== Recorded information

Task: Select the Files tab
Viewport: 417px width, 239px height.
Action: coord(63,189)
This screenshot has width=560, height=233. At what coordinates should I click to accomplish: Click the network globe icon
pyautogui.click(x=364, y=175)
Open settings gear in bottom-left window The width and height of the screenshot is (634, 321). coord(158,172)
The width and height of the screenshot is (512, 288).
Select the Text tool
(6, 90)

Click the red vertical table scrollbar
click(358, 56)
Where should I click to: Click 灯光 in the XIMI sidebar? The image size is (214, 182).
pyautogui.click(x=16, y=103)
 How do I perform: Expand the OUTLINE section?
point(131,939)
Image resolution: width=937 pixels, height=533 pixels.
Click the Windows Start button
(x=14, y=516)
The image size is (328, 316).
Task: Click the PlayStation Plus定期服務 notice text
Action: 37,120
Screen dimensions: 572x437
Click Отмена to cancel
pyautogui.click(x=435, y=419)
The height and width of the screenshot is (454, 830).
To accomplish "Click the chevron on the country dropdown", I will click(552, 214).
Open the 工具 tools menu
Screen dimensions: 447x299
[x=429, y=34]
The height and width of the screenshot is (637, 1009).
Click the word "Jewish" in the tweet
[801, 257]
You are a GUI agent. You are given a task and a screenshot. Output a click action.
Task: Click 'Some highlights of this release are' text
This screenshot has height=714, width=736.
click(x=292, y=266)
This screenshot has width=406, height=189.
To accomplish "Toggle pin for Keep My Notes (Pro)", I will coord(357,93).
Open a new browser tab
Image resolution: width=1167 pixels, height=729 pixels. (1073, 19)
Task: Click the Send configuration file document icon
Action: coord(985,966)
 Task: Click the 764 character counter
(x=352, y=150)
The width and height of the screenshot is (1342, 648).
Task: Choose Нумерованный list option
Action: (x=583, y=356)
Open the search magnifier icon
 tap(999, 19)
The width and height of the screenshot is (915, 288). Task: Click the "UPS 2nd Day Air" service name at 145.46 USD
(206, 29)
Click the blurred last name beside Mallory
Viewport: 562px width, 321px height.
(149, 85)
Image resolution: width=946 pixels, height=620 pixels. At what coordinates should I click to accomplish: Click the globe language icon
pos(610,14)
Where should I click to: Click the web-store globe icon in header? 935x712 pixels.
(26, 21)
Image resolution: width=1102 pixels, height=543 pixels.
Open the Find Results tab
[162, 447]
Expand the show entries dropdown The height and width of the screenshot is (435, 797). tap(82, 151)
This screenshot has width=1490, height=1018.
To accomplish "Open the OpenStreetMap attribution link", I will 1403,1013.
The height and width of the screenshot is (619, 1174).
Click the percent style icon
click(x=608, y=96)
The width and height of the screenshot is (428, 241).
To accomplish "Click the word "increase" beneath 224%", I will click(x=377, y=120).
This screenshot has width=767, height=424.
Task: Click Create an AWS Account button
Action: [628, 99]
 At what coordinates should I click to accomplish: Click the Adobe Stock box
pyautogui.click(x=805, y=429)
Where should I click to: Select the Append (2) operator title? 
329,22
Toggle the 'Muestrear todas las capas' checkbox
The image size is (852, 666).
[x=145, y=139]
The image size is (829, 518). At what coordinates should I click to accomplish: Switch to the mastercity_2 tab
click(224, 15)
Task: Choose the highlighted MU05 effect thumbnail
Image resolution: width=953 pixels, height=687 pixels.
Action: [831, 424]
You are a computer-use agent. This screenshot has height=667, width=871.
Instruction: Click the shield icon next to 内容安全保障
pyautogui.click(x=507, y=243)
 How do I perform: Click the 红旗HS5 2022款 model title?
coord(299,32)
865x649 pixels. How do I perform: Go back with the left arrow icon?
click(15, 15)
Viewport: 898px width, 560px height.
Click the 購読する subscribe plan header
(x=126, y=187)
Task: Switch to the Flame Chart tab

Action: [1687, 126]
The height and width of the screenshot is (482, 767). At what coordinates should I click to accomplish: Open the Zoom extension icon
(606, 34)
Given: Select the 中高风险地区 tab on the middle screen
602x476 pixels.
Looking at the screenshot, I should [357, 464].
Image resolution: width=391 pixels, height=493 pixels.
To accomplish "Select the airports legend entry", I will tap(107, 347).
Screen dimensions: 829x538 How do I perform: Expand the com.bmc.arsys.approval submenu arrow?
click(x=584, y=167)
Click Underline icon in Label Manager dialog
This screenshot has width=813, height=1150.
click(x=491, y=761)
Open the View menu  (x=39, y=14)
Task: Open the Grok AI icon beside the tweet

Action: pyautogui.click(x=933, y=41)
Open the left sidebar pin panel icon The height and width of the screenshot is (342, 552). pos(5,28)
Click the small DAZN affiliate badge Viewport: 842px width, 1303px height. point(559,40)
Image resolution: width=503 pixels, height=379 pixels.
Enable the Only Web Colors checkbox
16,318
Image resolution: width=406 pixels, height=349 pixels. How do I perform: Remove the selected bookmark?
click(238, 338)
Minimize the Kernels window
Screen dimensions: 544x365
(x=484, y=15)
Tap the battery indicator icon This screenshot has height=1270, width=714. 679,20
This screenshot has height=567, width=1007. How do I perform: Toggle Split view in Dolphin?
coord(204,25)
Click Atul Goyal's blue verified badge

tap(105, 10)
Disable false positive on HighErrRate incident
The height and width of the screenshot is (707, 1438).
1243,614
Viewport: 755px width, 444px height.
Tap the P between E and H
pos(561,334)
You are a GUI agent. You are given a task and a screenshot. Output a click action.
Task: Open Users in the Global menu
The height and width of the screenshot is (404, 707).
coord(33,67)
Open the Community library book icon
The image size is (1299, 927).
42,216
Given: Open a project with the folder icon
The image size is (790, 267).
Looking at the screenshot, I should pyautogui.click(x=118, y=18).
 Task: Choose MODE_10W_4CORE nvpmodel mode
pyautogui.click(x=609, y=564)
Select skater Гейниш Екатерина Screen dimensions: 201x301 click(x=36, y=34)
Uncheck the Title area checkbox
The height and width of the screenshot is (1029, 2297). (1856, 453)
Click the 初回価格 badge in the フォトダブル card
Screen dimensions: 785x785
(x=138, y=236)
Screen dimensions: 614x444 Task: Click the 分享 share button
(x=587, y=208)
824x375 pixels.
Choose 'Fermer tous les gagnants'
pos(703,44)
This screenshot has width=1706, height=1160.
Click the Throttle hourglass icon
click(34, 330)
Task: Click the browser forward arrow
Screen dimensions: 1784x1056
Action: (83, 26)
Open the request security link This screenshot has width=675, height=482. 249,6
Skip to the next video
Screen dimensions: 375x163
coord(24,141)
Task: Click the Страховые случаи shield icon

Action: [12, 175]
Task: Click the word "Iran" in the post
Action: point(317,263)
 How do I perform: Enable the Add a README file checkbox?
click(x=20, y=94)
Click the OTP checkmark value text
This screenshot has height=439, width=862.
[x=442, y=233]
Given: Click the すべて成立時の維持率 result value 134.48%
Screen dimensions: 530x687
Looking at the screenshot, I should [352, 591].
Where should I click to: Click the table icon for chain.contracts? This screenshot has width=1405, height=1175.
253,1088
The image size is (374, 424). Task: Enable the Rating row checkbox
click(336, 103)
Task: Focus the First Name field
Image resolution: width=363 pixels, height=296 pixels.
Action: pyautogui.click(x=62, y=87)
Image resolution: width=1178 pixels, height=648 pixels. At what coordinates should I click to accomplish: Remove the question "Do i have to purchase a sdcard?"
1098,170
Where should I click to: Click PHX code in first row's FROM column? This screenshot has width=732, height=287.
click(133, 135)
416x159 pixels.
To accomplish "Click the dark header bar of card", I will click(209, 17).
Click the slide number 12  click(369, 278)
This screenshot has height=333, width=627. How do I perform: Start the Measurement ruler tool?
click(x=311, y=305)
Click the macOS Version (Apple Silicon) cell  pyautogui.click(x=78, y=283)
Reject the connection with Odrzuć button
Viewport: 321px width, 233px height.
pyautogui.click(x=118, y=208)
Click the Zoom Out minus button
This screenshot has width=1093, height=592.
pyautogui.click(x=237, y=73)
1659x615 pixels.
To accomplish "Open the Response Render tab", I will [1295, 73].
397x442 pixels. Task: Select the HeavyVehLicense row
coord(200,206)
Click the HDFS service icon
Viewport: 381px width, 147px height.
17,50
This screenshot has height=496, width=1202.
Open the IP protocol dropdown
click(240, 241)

====

Copy out the rows word for word, from the first line of the rows through the line containing "[x=429, y=34]", both included.

Task: Select the Files tab
Viewport: 417px width, 239px height.
Action: coord(63,189)
This screenshot has width=560, height=233. At what coordinates should I click to accomplish: Click the network globe icon
pyautogui.click(x=364, y=175)
Open settings gear in bottom-left window The width and height of the screenshot is (634, 321). coord(158,172)
The width and height of the screenshot is (512, 288).
Select the Text tool
(6, 90)

Click the red vertical table scrollbar
click(358, 56)
Where should I click to: Click 灯光 in the XIMI sidebar? The image size is (214, 182).
pyautogui.click(x=16, y=103)
 How do I perform: Expand the OUTLINE section?
point(131,939)
Image resolution: width=937 pixels, height=533 pixels.
Click the Windows Start button
(x=14, y=516)
The image size is (328, 316).
Task: Click the PlayStation Plus定期服務 notice text
Action: 37,120
Screen dimensions: 572x437
Click Отмена to cancel
pyautogui.click(x=435, y=419)
The height and width of the screenshot is (454, 830).
To accomplish "Click the chevron on the country dropdown", I will click(552, 214).
Open the 工具 tools menu
Screen dimensions: 447x299
[x=429, y=34]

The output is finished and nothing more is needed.